To obtain the hydrogen from water the process known as electrolysis
is key. To put all this together into a device that can drive an
internal combustion (IC) engine is a huge technical problem.
It might be that Dingle was able to solve it. If
so, he should talk to Ford or Toyota and not to DOST.
Hydrogen fuel cell cars are now being designed,
developed and tested in Japan, the US and Germany. Perhaps by the
middle of the century they might be on the market but unless their
price is competitive with gasoline IC vehicles, it would take many
more years before they become a people’s car.

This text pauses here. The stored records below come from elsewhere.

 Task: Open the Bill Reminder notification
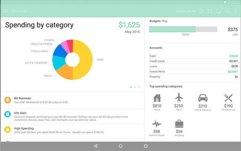tap(72, 100)
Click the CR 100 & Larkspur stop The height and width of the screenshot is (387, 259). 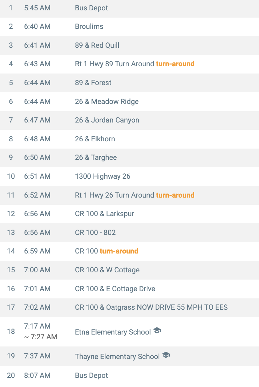pos(104,214)
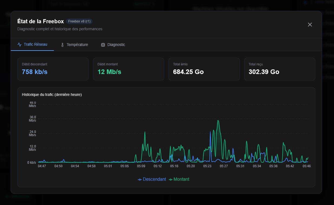
Task: Click the green Montant legend marker
Action: [171, 180]
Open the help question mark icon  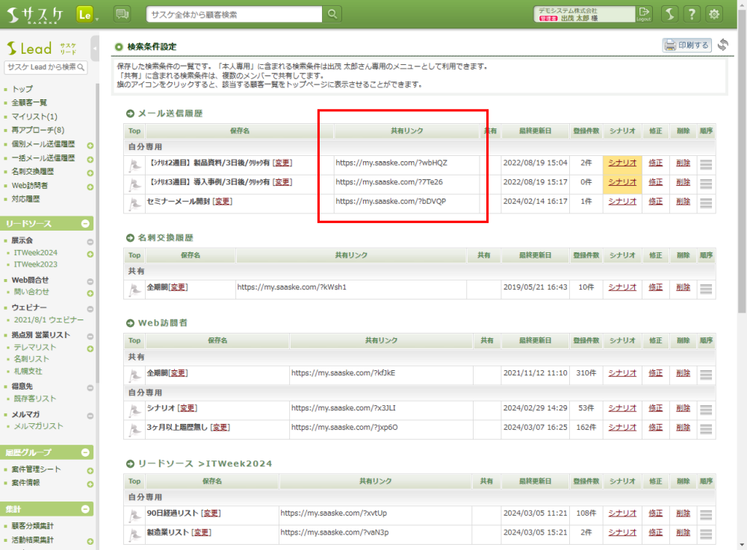(x=692, y=14)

It’s not true, as Pimentel said, that a
hydrogen fuel cell car is environmentally benign. The production of
hydrogen results in large emissions of CO2 whether in factories or
on board vehicles.
As regards Ursua’s turbine, the basic idea is
not novel and has been on the drawing boards and work benches of
engineers in many developed and developing countries.
The International Energy Agency (IEA) said, in
its Scenarios of the Evolution of Renewables to 2030, that tide and
wave today generates less than one percent of electricity (TWh) that
could go up to 25 percent by 2030 or a rate of increase of 46 times.
For this reason, it’s being looked at
seriously in many countries but daunting technical problems in
hydrology, metallurgy and turbine design have to be solved and
economically overcome.
Certainly this is a technology that we should
consider along with geothermal, wind and solar but perhaps not for
baseload power yet.
Instead of going it alone, as Pimentel seems to
be suggesting, DOST should collaborate with other countries,
particularly with South Korea, that’s doing the R&D with funds
provided by its Ministry of Science and Technology (MOST). DOST and
MOST can work hand in hand more readily than with a private sector
partner. In this venture, Ursua could be the country’s project
leader.
I am amazed that Pimentel with his staff and
access to information could have mustered the chutzpah to stand
before his peers to spout factoids.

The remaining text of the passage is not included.